Vous êtes indépendant et vous souhaitez vous sécuriser face aux aléas ? La prévoyance est votre alliée pour être (presque) aussi protégé qu’un salarié.

Quand on travaille à son compte, on apprécie la liberté, la flexibilité et la possibilité de construire un rythme de vie plus aligné avec ses besoins. Mais cette liberté a un revers : l’absence de filet de sécurité solide en cas de coup dur. Une maladie, un accident, une incapacité à travailler… et c’est tout le revenu qui peut s’effondrer du jour au lendemain. C’est là que la prévoyance entre en jeu. Trop souvent négligée, elle est pourtant l’une des protections les plus stratégiques pour sécuriser son activité et son foyer.
Dans cet article :
Les indépendants sont beaucoup moins protégés que les salariés : les chiffres qui parlent
Contrairement aux salariés, les indépendants (micro-entrepreneurs, professions libérales, artisans, commerçants, freelances…) ne bénéficient pas d’une couverture solide en cas d’arrêt de travail, d’invalidité ou de décès. D’où l’importance de l’assurance prévoyance, qui complète une protection sociale très limitée.
• Indemnités journalières limitées
Les travailleurs indépendants rattachés au régime général perçoivent des indemnités journalières seulement en cas d’arrêt maladie supérieur à 7 jours, avec un montant très faible. En 2024, l’indemnité journalière pour un indépendant se situait entre 6,31 € et 60,26 € par jour, selon le revenu déclaré (source Ameli).
• Professions libérales : parfois aucune indemnité
Certaines professions libérales n’ont droit à aucune indemnité journalière : avocats, architectes, experts-comptables selon leur caisse. Résultat : zéro revenu dès le premier jour d’arrêt.
• Invalidité et décès : des montants insuffisants
Les prestations du régime obligatoire restent faibles : une pension d’invalidité dépasse rarement 1 000 € par mois, et les garanties décès sont limitées.
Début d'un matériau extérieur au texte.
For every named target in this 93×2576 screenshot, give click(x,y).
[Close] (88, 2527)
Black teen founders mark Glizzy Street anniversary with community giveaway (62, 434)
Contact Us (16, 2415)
Une prévoyance TNS permet de combler ces lacunes.
➡️ En résumé : sans prévoyance, un indépendant prend beaucoup de risques financiers, car tout repose sur lui et sa capacité de travailler.
Ce que la prévoyance change réellement : un filet de sécurité sur mesure
La prévoyance couvre trois grands risques :
- incapacité de travail,
- invalidité,
- décès.
C’est un véritable filet de sécurité pour protéger le revenu, l’activité et la famille du travailleur indépendant.
✓ Maintenir un revenu en cas d’arrêt de travail
La prévoyance verse des indemnités journalières pour remplacer ou compléter celles du régime obligatoire. Selon les contrats, elle peut garantir 80 à 100 % du revenu habituel.
✓ Préserver l’activité professionnelle
Certains contrats incluent des options pour :
- financer un remplaçant,
- payer les charges fixes du cabinet ou de l’entreprise,
- éviter la fermeture définitive.
✓ Une protection solide en cas d’invalidité
En cas d’invalidité, partielle ou totale, la prévoyance verse une rente invalidité, bien plus élevée que celle du régime obligatoire.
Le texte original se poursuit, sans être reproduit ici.